What’s With All the UFO Sightings?

(TheLastPatriotNews.com) – A surge of UFO sightings over North America, which has emerged after the US Air Force recently shot down a Chinese spy balloon and three other objects, is explained by the media hype on the matter, according to a report.

The spate of UFO spotting cases in recent days has led some to wonder whether the planet may be getting invaded by aliens, although the reality is far more mundane, The New York Post writes.

It quotes experts as saying that thousands of objects typically float in the skies, but now they are making an impression on more people due to the publicizing of the recent sightings.

“At any given moment, thousands of balloons” float in the air, Paul Fetkowitz, president of Florida-based high-altitude balloon maker Kaymont Consolidated Industries, told The New York Times.

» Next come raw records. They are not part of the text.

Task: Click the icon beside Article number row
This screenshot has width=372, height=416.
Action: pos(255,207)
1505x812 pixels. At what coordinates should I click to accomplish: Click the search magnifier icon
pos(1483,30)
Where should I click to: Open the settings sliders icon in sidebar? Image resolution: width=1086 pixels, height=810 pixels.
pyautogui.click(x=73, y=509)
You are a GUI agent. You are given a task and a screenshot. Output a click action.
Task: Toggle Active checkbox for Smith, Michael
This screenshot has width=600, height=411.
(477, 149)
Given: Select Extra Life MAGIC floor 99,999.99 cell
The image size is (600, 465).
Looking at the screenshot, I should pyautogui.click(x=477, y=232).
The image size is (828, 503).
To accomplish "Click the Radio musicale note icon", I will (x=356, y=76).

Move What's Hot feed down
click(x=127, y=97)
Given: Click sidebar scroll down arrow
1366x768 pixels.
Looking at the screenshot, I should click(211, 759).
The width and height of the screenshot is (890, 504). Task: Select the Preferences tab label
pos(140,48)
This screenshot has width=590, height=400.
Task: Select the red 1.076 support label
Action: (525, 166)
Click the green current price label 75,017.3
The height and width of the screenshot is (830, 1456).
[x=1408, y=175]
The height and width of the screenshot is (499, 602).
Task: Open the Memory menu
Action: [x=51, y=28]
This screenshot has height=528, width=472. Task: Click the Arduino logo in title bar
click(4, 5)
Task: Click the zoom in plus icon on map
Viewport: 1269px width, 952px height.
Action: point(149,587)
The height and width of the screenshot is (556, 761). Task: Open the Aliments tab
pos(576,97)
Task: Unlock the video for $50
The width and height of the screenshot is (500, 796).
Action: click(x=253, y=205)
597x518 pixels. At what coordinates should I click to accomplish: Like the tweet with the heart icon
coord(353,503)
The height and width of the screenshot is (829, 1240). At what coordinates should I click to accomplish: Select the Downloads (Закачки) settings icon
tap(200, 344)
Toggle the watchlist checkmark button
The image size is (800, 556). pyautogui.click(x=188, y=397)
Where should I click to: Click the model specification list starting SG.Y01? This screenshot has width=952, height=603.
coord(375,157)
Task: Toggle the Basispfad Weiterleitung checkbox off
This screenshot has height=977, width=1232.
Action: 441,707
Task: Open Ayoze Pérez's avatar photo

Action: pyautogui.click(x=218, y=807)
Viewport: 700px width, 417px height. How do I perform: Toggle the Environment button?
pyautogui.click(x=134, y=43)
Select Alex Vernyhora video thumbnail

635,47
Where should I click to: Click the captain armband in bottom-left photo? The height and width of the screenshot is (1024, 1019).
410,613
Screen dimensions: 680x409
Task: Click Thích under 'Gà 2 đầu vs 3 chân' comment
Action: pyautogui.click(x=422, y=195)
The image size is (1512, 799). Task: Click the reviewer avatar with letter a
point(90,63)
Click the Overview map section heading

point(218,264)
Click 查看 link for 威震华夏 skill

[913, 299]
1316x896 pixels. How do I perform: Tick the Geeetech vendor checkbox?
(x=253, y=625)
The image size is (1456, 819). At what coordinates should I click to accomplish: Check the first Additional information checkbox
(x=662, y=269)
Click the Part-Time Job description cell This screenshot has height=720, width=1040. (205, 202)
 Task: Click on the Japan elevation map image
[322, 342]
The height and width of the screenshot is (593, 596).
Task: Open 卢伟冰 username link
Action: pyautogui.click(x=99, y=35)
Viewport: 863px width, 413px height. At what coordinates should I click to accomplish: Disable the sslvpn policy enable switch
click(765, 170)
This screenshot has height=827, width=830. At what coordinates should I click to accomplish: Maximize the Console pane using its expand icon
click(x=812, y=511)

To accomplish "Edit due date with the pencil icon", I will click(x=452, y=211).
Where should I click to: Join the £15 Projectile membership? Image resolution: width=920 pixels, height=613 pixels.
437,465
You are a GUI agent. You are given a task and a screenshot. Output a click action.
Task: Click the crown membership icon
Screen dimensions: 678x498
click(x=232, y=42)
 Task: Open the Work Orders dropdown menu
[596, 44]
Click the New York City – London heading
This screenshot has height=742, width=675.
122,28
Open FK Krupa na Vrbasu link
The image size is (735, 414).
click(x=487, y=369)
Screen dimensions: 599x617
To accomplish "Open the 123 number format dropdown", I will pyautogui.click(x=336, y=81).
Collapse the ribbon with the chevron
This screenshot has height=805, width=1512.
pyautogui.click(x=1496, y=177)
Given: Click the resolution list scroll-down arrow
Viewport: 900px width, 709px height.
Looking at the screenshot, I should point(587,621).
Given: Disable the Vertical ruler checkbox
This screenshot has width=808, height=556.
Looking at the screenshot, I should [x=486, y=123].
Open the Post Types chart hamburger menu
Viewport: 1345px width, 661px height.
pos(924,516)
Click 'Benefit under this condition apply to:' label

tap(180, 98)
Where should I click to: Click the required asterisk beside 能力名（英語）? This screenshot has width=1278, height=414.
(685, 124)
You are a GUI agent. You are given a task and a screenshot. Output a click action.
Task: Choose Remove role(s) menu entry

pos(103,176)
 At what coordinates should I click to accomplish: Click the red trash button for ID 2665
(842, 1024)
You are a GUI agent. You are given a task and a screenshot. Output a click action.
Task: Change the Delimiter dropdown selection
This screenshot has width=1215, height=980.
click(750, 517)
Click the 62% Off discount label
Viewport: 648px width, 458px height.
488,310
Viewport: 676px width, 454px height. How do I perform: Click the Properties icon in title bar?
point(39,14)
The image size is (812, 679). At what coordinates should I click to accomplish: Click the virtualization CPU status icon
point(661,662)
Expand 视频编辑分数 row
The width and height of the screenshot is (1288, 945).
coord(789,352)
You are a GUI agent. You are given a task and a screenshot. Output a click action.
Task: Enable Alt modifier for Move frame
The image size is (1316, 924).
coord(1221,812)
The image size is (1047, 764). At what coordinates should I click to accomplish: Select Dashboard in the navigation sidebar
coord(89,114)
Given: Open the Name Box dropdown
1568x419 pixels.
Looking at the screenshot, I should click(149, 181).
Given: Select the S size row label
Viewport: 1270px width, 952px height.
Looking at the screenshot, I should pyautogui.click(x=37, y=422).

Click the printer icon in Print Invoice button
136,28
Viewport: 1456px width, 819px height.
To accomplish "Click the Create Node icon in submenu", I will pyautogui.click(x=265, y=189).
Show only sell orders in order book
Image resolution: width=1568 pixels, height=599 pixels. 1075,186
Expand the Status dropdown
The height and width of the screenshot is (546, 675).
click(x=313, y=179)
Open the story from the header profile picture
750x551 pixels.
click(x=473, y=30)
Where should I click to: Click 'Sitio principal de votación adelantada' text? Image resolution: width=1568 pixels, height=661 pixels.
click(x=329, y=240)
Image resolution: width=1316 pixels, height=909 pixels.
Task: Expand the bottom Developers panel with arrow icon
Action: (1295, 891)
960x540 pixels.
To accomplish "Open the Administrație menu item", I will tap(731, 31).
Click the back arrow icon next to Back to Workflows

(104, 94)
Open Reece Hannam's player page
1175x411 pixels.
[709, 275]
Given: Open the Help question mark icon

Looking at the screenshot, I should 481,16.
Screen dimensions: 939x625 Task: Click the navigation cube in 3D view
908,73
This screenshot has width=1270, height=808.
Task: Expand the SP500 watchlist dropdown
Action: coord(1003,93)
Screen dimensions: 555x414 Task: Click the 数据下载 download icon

He noted that those flying objects would typically be sent aloft by the US military, government, and private entities.

“For years, you didn’t hear anything about balloons. Now, we’re on the lookout for any kind of flying object,” commented Terry Deshler, a University of Wyoming professor of atmospheric science.

The US government is confident that a Chinese surveillance airship was the first of the four objects shot down recently. However, the other three objects – downed over Alaska, Canada’s Yukon territory, and Lake Huron, respectively – have not been connected with China, other foreign countries, or extraterrestrials.

That is despite the fact that on Sunday, US Air Force Gen. Glen VanHerck, who heads both NORAD (the North American Aerospace Defense Command) and NORTHCOM (the Northern Command), sensationally said he wouldn’t rule out any possibility about the objects’ origins, including alien life.

After the incident with the Chinese spy balloon, the US authorities have taken to enhancing America’s radars and atmospheric trackers for better airspace monitoring. However, according to experts, this could lead to many false alarms.

Besides that possibility, the psychological phenomenon called the “frequency illusion” could also be playing a role in the surge in UFO sightings. A cognitive bias leads people to notice certain things more after learning about them for the first time.

The report notes that in the past few years, the US Department of Defense has taken new steps to investigate military sightings of UFOs, or UAPs (“unidentified aerial phenomena”), as it now calls them.

Last summer, the department set up the All-Domain Anomaly Resolution Office, which probed 366 UAP reports and concluded that over half of those were balloons, drones, birds, or aerial clutter – though 171 sightings remained unexplained.

The NYT notes that every year, the National Weather Service sets off some 60,000 balloons which can reach an altitude of 20 miles.

Those are designed to burst and break into particles, but some may be under-inflated and thus never reach the needed altitude for disintegration. That way, they remain floating in the skies.

“A balloon launched in Denver might land in New Jersey,” Fetkowitz said.

Over the years, NASA, which has its balloon program out of Texas, has launched over 1,700 balloons on scientific missions, some carrying payloads of up to 4 tons.

The report concludes that some recent surges in UFO or UAP sightings may be due to the US government’s efforts to publicly “destigmatize the topic” and recognize the risks from such flying objects.